Crítica y matices necesarios sobre la exoneración de Cienfuegos

Por Cristina Sada Salinas

Ayer en la noche, al conocer la noticia de que la Fiscalía General de la República había exonerado de todo cargo al general Salvador Cienfuegos, manifesté mi inconformidad, y señalé que es una decisión que indica que la 4T, en cuanto impunidad y acceso a la justicia, sigue la misma línea que los gobiernos neoliberales. Sostengo esa postura, aunque hay algunos matices importantes que se deben tomar en cuenta a partir de la conferencia mañanera de hoy, de la cual comparto aquí el video, en una versión en la que se trata solamente el tema de Cienfuegos.

Los puntos que resalto son los siguientes:

-¿Por qué en la conferencia mañanera de hoy quienes dieron la información fueron el propio presidente Andrés Manuel López Obrador y el canciller Marcelo Ebrard, y no el fiscal Alejandro Gertz Manero? ¿El hecho de que la FGR sea un organismo presuntamente autónomo no se contrapone con que haya sido el ejecutivo quien dio la cara para avalar a un fiscal que se supone independiente?

-Es muy positivo que el presidente haya ordenado que se haga público el expediente que la DEA envió al gobierno mexicano sobre el caso Cienfuegos, porque así los periodistas, expertos y ciudadanos, podremos forjarnos un criterio más certero respecto a si hubo o no elementos para procesar y condenar a Cienfuegos, tanto en Estados Unidos como en México.

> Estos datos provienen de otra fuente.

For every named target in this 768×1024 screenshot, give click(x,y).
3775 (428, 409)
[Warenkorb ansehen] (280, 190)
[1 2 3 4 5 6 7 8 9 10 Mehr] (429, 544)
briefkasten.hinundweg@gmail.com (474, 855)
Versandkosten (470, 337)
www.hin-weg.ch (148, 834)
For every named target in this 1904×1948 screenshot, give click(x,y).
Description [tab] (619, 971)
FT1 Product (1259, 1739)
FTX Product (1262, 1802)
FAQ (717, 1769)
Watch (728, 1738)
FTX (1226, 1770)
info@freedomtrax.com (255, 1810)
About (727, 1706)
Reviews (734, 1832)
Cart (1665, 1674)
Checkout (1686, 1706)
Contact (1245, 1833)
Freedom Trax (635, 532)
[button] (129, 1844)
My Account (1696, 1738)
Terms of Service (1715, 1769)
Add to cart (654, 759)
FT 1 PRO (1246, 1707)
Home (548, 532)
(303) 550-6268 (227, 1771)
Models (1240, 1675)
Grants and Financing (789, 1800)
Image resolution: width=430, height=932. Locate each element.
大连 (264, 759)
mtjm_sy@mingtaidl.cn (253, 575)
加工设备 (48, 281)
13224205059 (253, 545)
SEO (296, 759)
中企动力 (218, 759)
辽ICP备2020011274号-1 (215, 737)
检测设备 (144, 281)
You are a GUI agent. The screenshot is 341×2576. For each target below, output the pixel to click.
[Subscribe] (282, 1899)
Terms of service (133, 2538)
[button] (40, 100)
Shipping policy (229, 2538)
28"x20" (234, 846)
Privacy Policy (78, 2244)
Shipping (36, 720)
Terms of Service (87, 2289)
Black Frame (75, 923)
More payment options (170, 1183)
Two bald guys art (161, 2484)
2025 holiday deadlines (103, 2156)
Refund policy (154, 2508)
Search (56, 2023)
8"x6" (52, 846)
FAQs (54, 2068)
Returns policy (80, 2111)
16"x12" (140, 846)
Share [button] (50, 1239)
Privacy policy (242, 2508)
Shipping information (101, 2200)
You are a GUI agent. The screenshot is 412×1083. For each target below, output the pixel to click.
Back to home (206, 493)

-Si el gobierno estadounidense tuvo materia para detener a Cienfuegos, ¿por qué accedió a enviarlo a México, acompañado de un expediente que según López Obrador es “muy poco profesional” y no arroja elementos para procesar y condenar al imputado?

-Andrés Manuel López Obrador insistió en que la negociación para repatriar a Cienfuegos fue un acto de soberanía nacional que debería honrar al gobierno y pueblo de México, lo cual, aún asumiendo que fuera real, no es significativo frente al hecho de que prácticamente nadie en nuestro país cree en la inocencia de Salvador Cienfuegos, en especial en los casos de acciones criminales de las Fuerzas Armadas, como los sucedidos en Tlatlaya y en el asesinato y desaparición de los muchachos de Ayotzinpa. Estados Unidos no imputó a Cienfuegos ningún cargo por estas violaciones a los derechos humanos, entonces, ¿por qué no lo hace el gobierno de la 4T, que prometió resolver por lo menos el caso Ayotzinapa, un tema investigado amplia y minuciosamente por periodistas como don José Reveles y Anabel Hernández, quienes han demostrado con claridad que el ejército, al mando de Cienfuegos, tuvo participación directa en la desaparición de los 43?

El caso de Salvador Cienfuegos es complejo, sin duda, y como aquí planteo, deja más dudas que respuestas, y la conferencia mañanera de hoy no despejó muchas de ellas. Espero que con el análisis del expediente y con los probables nuevos elementos que aporte el gobierno de Estados Unidos, podamos acercarnos a la verdad, y que, si esos nuevos elementos aparecen, la 4T los asuma y lleve hasta sus últimas consecuencias, como hoy lo aseguró López Obrador.

Por último, para quienes amablemente siguen mis publicaciones y me comentan que “por fin” estoy recapacitando en cuanto a que Andrés Manuel López Obrador y la 4T no son lo mejor para México, o según algunos, es lo peor que le pudo pasar al país, les digo que si leen lo que desde hace años vengo publicando, se darán cuenta de que jamás he dado mi apoyo incondicional a nada ni a nadie, y que cuando alguna decisión del presidente o su gobierno no me parece adecuada, lo digo sin reparos, así reciba críticas, ataques y hasta insultos. No son tiempos de fanatismos ni de polarizaciones, lo que ahora necesitamos son análisis serios que nos den elementos racionales de juicio para ir construyendo entre todos un país mejor, sin esperar que venga un “salvador” de la Patria a solucionarnos todo.

Nuestro mejor aporte al cambio, seamos seguidores de la 4T o sus opositores, será el convertirnos en ciudadanos informados y participativos, pensantes y actuantes, que se niegan a ser robots o seguidores ciegos de consignas ideológicas de cualquier color o tendencia.

Insisto: en política, como en la vida, no hay blancos y negros solamente. Aprendamos a distinguir la enorme escala de grises. El caso Cienfuegos es una buena oportunidad para este ejercicio.